Required action: Reproduce each line from the records that holds "agent".

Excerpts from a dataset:
****************

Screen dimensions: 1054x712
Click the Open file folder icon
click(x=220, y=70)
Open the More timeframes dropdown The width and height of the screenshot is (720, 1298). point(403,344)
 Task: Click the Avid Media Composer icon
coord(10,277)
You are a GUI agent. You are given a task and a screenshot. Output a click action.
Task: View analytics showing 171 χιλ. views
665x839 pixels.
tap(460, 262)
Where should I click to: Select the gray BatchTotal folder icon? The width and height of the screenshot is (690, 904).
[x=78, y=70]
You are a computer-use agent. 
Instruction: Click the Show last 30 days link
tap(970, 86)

****************

Task solution:
You are a GUI agent. You are given a task and a screenshot. Output a click action.
You are a computer-use agent. 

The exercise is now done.